◆ Problem requirements:
Please transcribe, exactly and only, the lines of the records below from the one holding "Task: Download rclone" to the very end.

Stored records
════

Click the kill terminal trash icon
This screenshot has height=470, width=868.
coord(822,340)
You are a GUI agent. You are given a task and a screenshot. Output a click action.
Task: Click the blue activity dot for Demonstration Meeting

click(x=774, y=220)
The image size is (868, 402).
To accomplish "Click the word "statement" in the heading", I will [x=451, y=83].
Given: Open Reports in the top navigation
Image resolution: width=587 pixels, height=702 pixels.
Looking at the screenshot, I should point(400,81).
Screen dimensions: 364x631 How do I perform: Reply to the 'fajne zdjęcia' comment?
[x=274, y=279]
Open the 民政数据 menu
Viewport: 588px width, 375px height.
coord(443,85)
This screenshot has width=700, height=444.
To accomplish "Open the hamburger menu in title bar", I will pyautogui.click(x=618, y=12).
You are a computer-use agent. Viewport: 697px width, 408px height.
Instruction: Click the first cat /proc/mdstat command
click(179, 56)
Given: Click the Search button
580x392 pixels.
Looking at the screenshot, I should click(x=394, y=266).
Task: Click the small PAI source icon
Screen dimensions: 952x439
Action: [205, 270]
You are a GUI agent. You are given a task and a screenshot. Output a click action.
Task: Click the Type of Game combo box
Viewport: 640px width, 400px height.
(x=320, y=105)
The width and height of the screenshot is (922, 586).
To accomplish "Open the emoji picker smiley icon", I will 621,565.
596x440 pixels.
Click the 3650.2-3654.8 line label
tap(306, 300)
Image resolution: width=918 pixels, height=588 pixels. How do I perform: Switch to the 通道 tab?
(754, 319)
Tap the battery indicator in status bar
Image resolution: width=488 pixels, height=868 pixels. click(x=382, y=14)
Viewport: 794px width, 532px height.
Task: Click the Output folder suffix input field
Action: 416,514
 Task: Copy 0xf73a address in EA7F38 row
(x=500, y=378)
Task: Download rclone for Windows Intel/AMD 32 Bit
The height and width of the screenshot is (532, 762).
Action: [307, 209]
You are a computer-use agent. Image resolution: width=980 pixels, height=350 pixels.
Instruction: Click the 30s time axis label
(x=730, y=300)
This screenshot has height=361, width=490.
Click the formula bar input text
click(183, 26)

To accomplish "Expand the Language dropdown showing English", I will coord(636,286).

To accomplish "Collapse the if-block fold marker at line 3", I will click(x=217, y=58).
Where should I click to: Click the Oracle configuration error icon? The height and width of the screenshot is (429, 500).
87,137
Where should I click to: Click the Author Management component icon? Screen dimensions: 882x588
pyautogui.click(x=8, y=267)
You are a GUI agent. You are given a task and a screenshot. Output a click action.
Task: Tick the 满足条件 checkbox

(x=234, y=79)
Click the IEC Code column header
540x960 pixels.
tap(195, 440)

════

◆ Exercise solution:
Task: Download rclone for Windows Intel/AMD 32 Bit
The height and width of the screenshot is (532, 762).
Action: [307, 209]
You are a computer-use agent. Image resolution: width=980 pixels, height=350 pixels.
Instruction: Click the 30s time axis label
(x=730, y=300)
This screenshot has height=361, width=490.
Click the formula bar input text
click(183, 26)

To accomplish "Expand the Language dropdown showing English", I will coord(636,286).

To accomplish "Collapse the if-block fold marker at line 3", I will click(x=217, y=58).
Where should I click to: Click the Oracle configuration error icon? The height and width of the screenshot is (429, 500).
87,137
Where should I click to: Click the Author Management component icon? Screen dimensions: 882x588
pyautogui.click(x=8, y=267)
You are a GUI agent. You are given a task and a screenshot. Output a click action.
Task: Tick the 满足条件 checkbox

(x=234, y=79)
Click the IEC Code column header
540x960 pixels.
tap(195, 440)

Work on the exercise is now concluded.